Studies regarding nutritional recommendations are notoriously difficult. As there are so many variables that need to be factored in, including lifestyle, environment, and genetics, it’s challenging to tease out any dietary habit as having a direct relationship to good health or bad. Many try to do it, but most of these seemingly absolute recommendations are buried in an advertisement for what’s being studied. Blueberries anyone? Just ask the makers of “blueberry extract.” A general rule is to steer clear of any dietary recommendation from a source that sells said food, supplement, diet plan, or powder. In those situations, it’s pretty easy to see the conflict of interest, so buyer beware.
But when a peer-reviewed study is published in a highly acclaimed academic journal such as the Annals of Internal Medicine, which certainly doesn’t have a side gig promoting juice cleanses, rosemary-sage lotion, or turmeric tea, even the most discerning skeptic will take it as real. A peer-reviewed journal is one that only publishes articles that have been vetted by multiple unpaid reviewers who are considered to be experts in the article’s specific area of study, and each article must be reviewed and approved by at least one major editor on the journal’s editorial board. Very large studies also need to be carefully scrutinized by the Editor-in-chief.
The Annals of Internal Medicine has over 150,000 subscribers, which is one of the highest numbers for an academic journal. They have one of the highest ‘impact factors’ of any academic journal, a metric of how often articles published in a particular journal are cited in other journals. Over 18,000 reviewers contribute their input to the peer review process of the Annals. This review process is rigorous, as less than 8% of articles submitted actually make it to publication.
One of the requirements of all reviewers and editors on any academic journal board is that they disclose any conflict of interest they have, each time they review any article. This includes describing any connection to commercial entities related (or even unrelated) to the article reviewed, or any personal or professional connection to the authors. Perhaps even more critical is that authors need to disclose any financial relationship to companies that may be even remotely related to their work.
And more important than reviewers and editors disclosing any commercial relationships indicating conflict of interest, the authors’ relationships absolutely need to be disclosed to any reader in a specified section of the article. Commercial and/or financial relationship does not necessarily negate the value of the study altogether, nor does it mean that it shouldn’t be published. However, it provides transparency to the reader regarding any potential bias in the work.

·····

PROBLEM TO SOLVE = Pick up the piece on peer review and conflicts of interest in nutrition studies after its final sentence and keep writing it.

DATA BELOW =
·····

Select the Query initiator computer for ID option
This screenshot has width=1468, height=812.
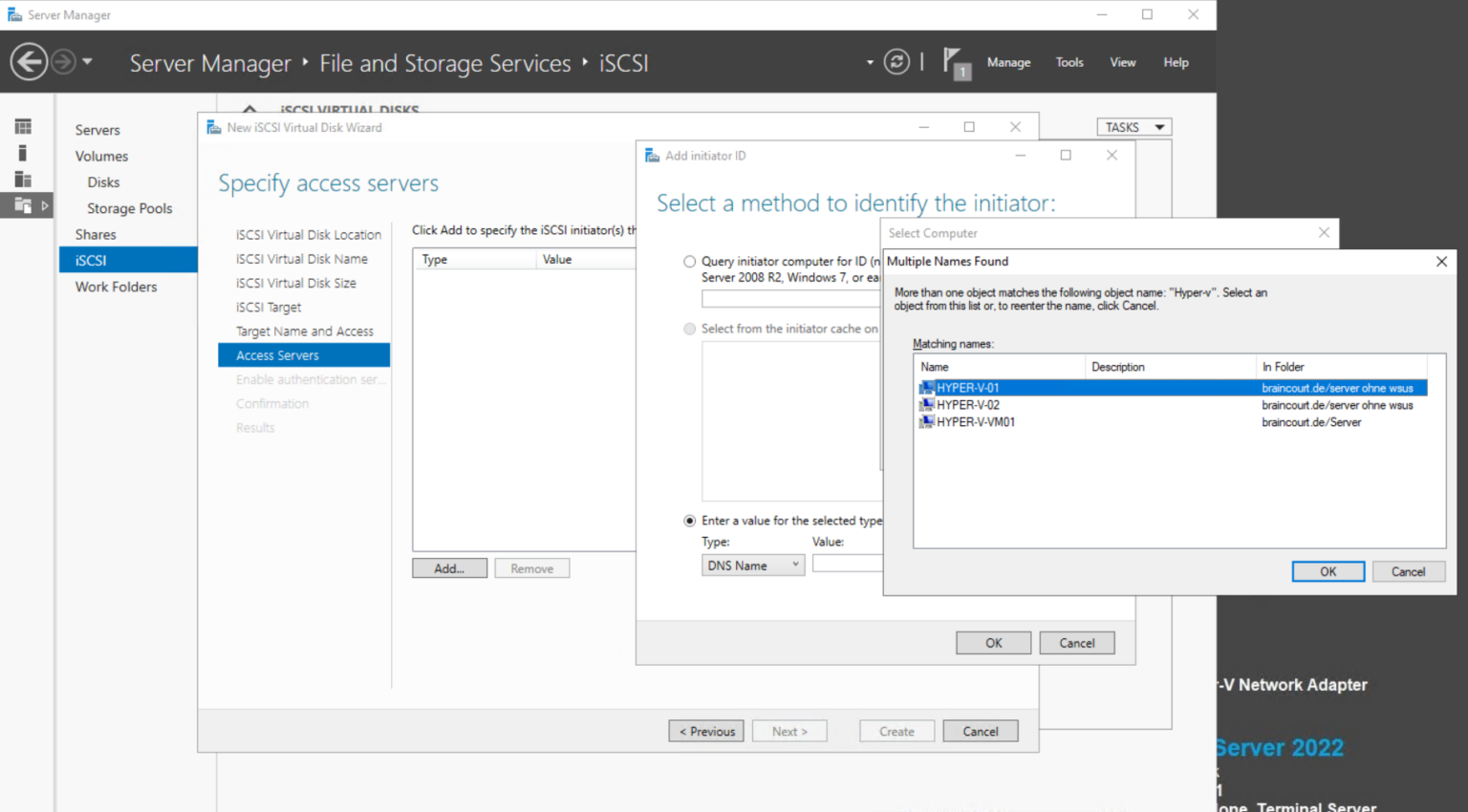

·····

ANSWER AREA =
On October 1, 2019, the Annals of Internal Medicine published updated clinical guidelines regarding red meat and processed meat consumption. In essence, the authors found no health benefits to reducing either processed or unprocessed meat consumption. This was contrary to nearly all study recommendations and national dietary recommendations put forth in the prior several decades. Cue the red flags.
As mentioned above, nutritional studies are notoriously challenging, as there are so many confounding factors, including self-reporting bias, lifestyle variables, difficulty with follow-up measures, genetics, and environmental factors altering veracity of the data. One factor that shouldn’t be a factor at all is the veracity of the authors’ words, especially when it comes to disclosure statements. In this study, suggesting that reducing red meat consumption is not necessarily beneficial for health, the authors did not disclose any conflicts of interest. As this study was counter to nearly every nutritional study in the recent past, all of which showed some degree of evidence that red meat consumption is harmful to cardiovascular health, and additives to processed meat are potentially carcinogenic, not to mention extremely high in sodium, this study was what some would call groundbreaking. Others would call it suspect.
And so began a little digging on the authors’ relationships. It didn’t take long to find that, indeed, some of the authors, notably the lead author, did not disclose relationships to organizations connected to the meat industry. For one, the research consortium responsible for work on the study is supported by a section of Texas A&M University which is partially funded by the beef industry. Dr. Michael Wilkes, host of NPR Sunday’s “Second Opinion,” discussed other conflicting relationships not disclosed by the authors, including support by the International Life Sciences Institute, which is funded by some little-known companies such as McDonald’s, Coca-Cola, and Nestle. He also voiced concern that not only was it unethical that the authors did not disclose relationships to the meat industry, it was irresponsible of the editors to gloss over the authors’ lack of disclosing such relationships.
In this day and age of click bait by celebrity endorsements, wellness products, diet scams, and weight loss promises, the last vestige of integrity remained academic publications. The public (and those in academia) are rightly perturbed by this sudden flip flop, as they should be.
Just when we’ve begun to get wise to health scams from folks hawking their wares, we are now faced with questioning some of the highest quality academic journals, which, to date, had been the last bastion of unbiased presentation of new information.